# [WHAT THE EXERCISE ASKS]
Reproduce the lines of the items below verbatim, beginning with the line containing "You are a computer-use agent." and ending with, and including, the line containing "(x=1334, y=156)". Omit the pictures from your answer.

A sequence of records
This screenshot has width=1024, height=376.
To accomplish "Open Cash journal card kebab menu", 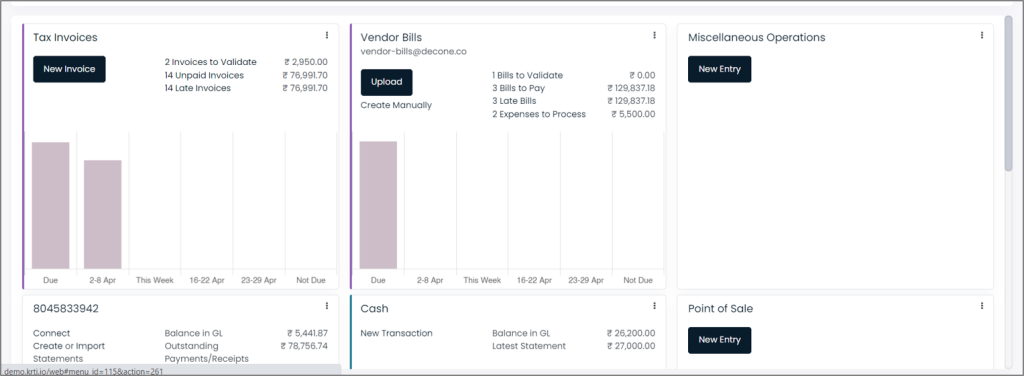I will pyautogui.click(x=654, y=306).
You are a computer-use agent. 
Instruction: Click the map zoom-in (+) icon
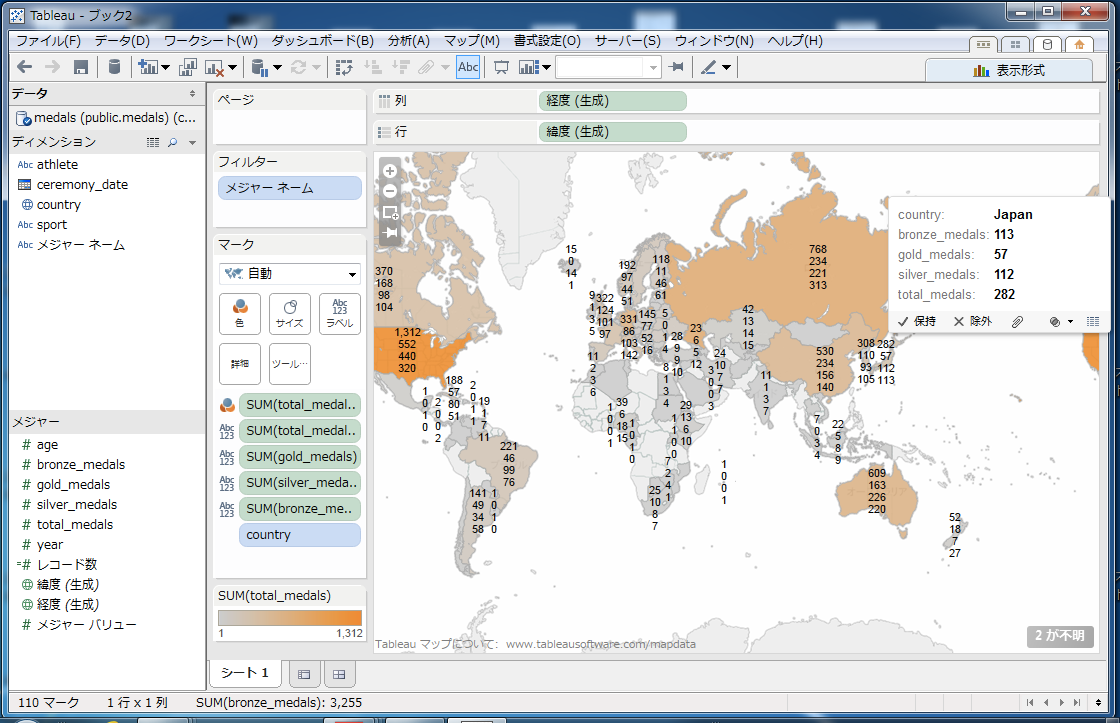(x=390, y=171)
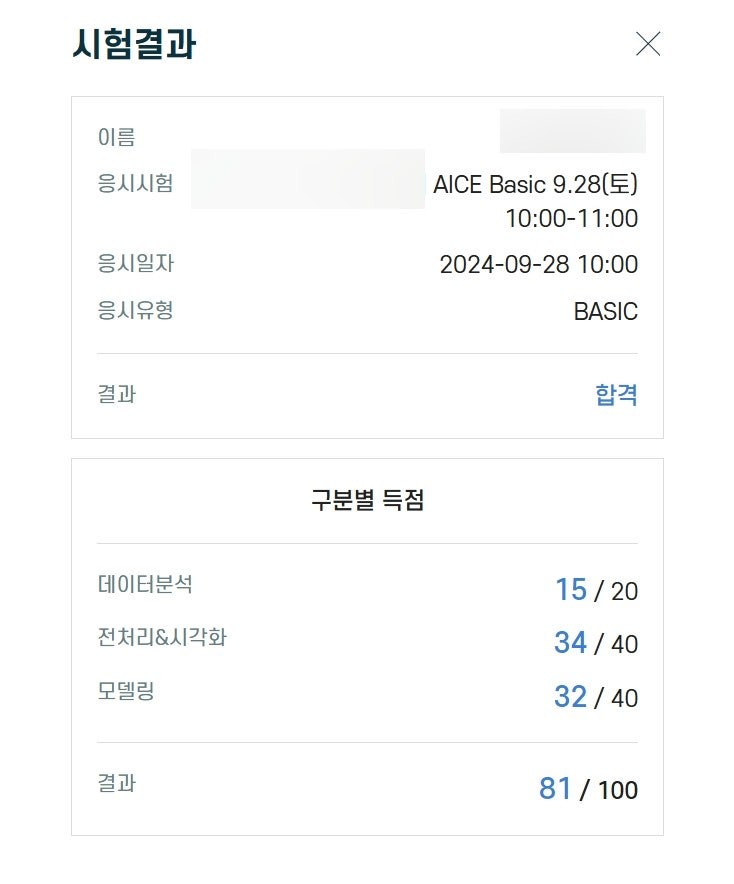Image resolution: width=734 pixels, height=884 pixels.
Task: Click the 15 데이터분석 score value
Action: [x=570, y=590]
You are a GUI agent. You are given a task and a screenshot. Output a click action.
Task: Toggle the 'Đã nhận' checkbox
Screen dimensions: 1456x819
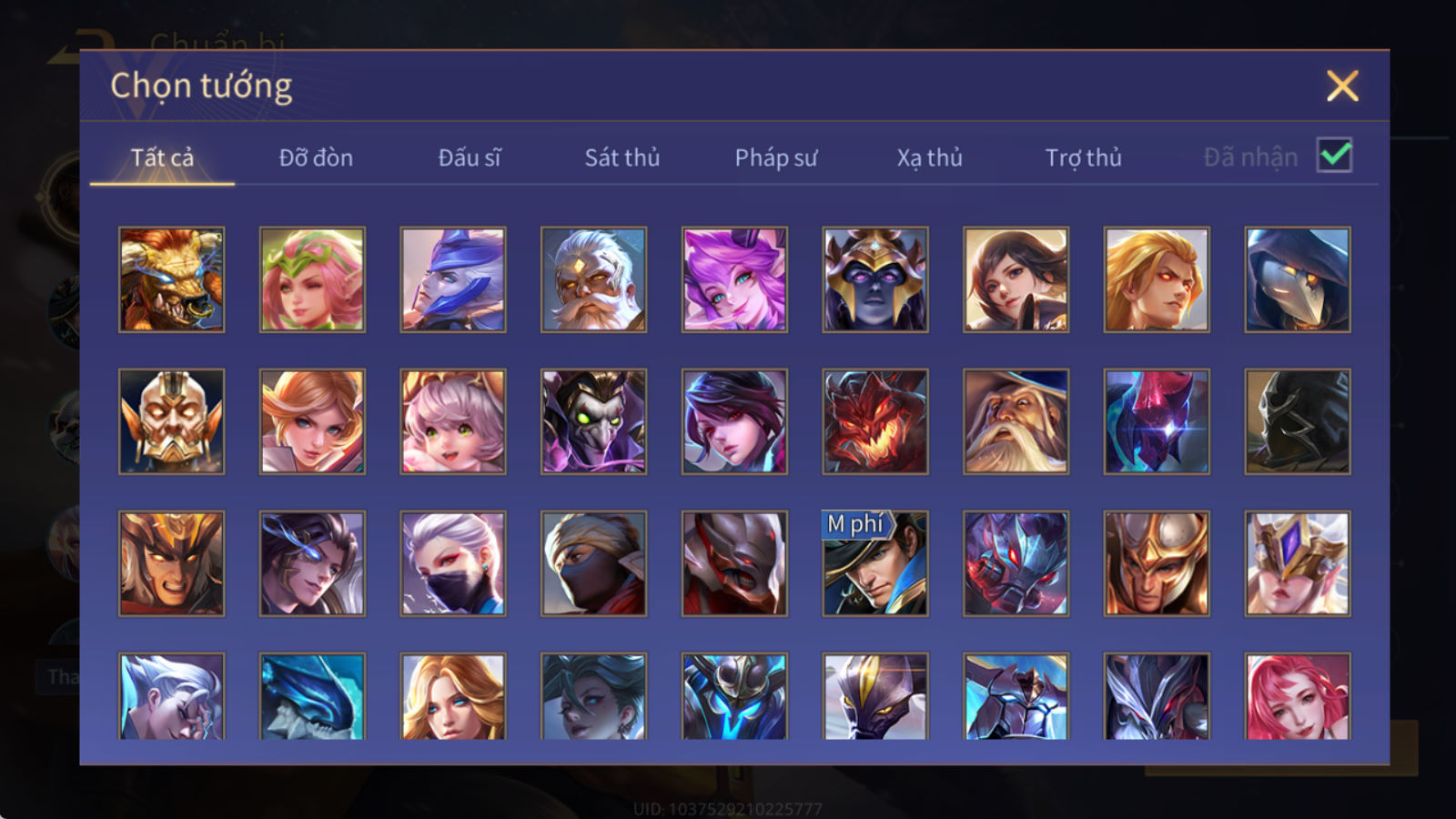(x=1334, y=156)
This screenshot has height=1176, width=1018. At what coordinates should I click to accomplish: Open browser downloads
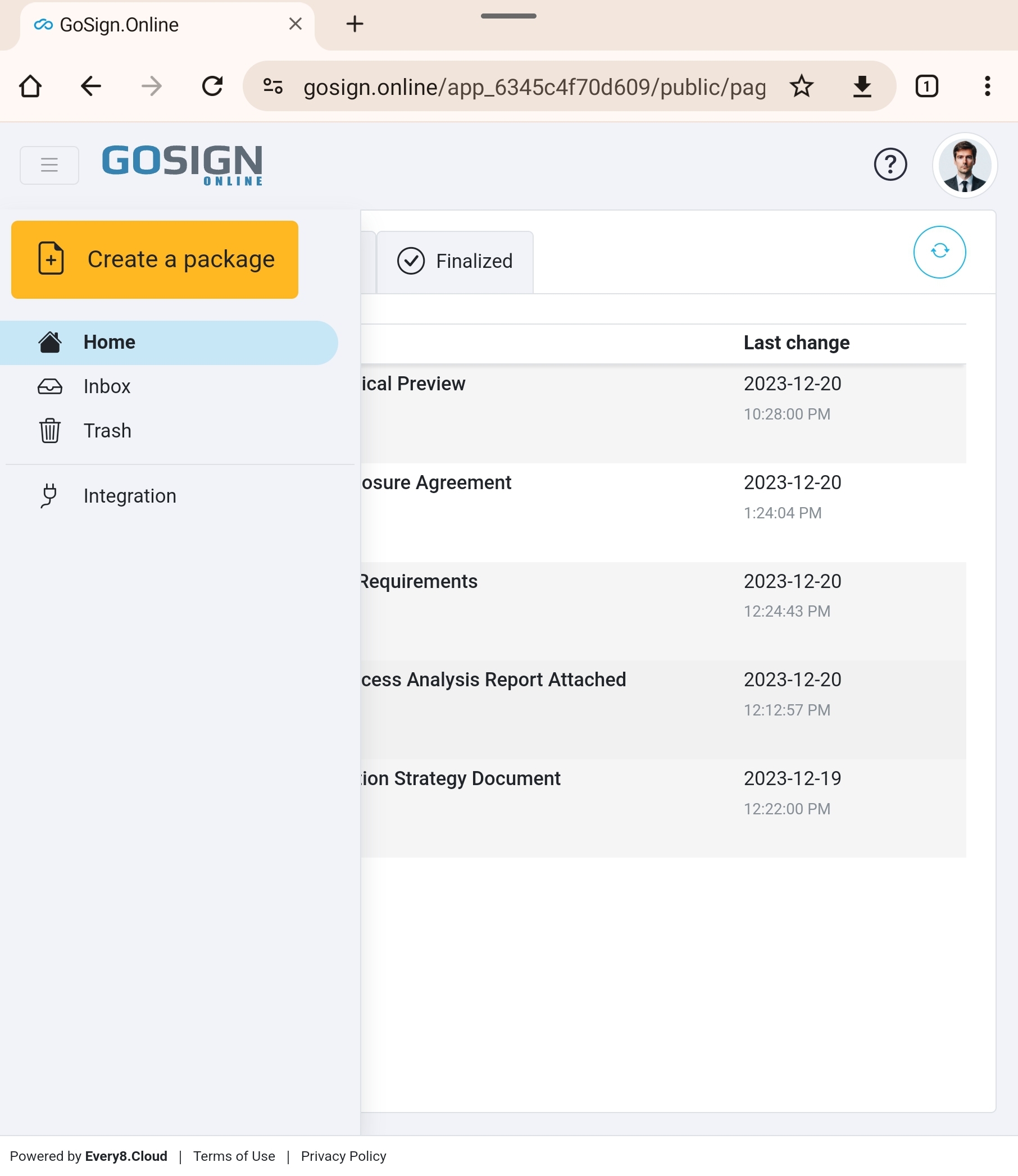(862, 86)
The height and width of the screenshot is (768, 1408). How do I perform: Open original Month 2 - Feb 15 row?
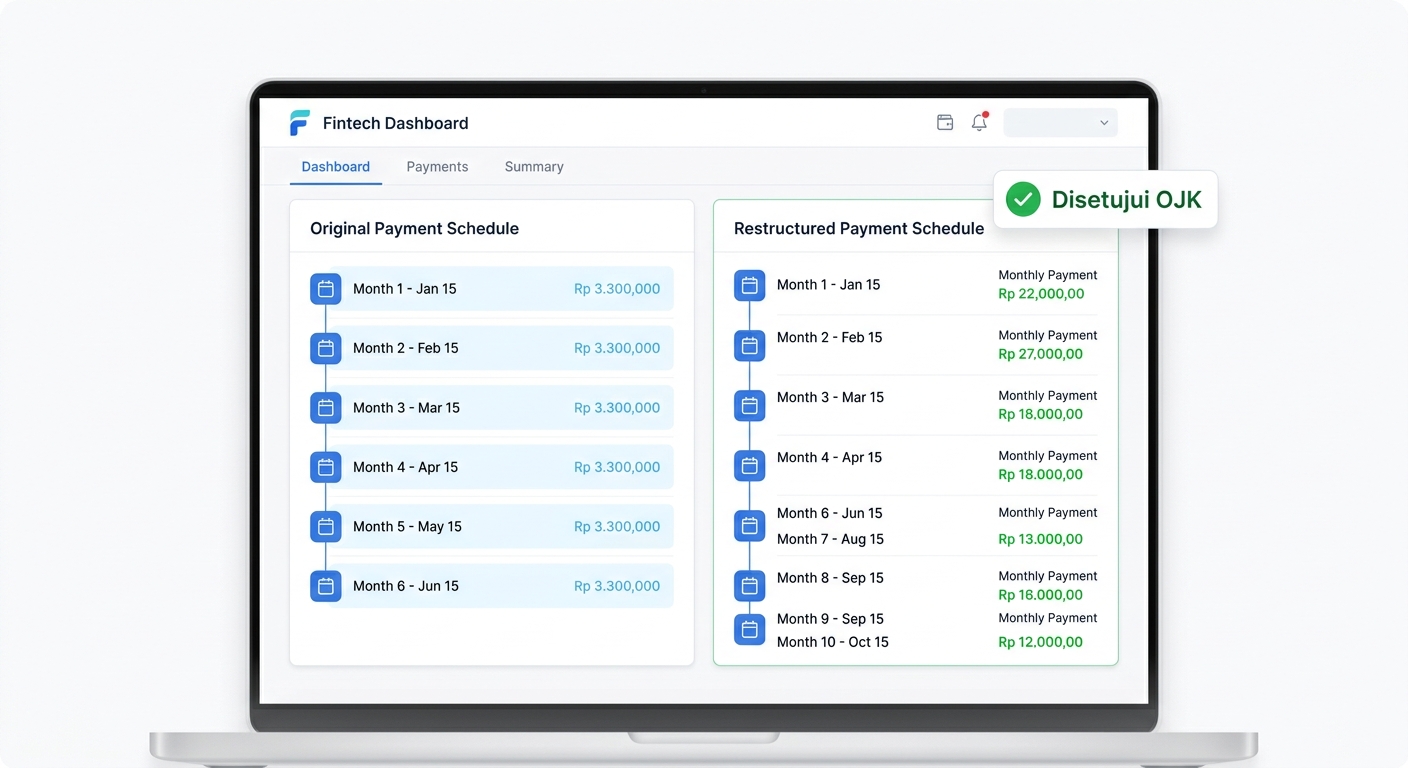click(492, 348)
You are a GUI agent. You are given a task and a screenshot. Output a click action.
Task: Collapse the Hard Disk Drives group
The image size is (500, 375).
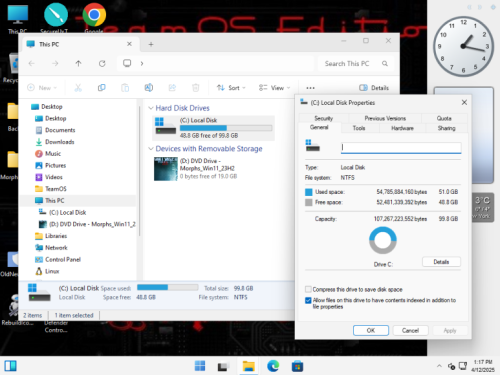pos(151,108)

# [PROBLEM SOLUTION]
You are a computer-use agent. 
Instruction: Click the map zoom-in (+) icon
(x=390, y=171)
Image resolution: width=734 pixels, height=884 pixels.
Task: Click the 15 데이터분석 score value
Action: [x=570, y=590]
You are a GUI agent. You are given a task and a screenshot. Output a click action.
Task: Toggle the 'Đã nhận' checkbox
Screen dimensions: 1456x819
(x=1334, y=156)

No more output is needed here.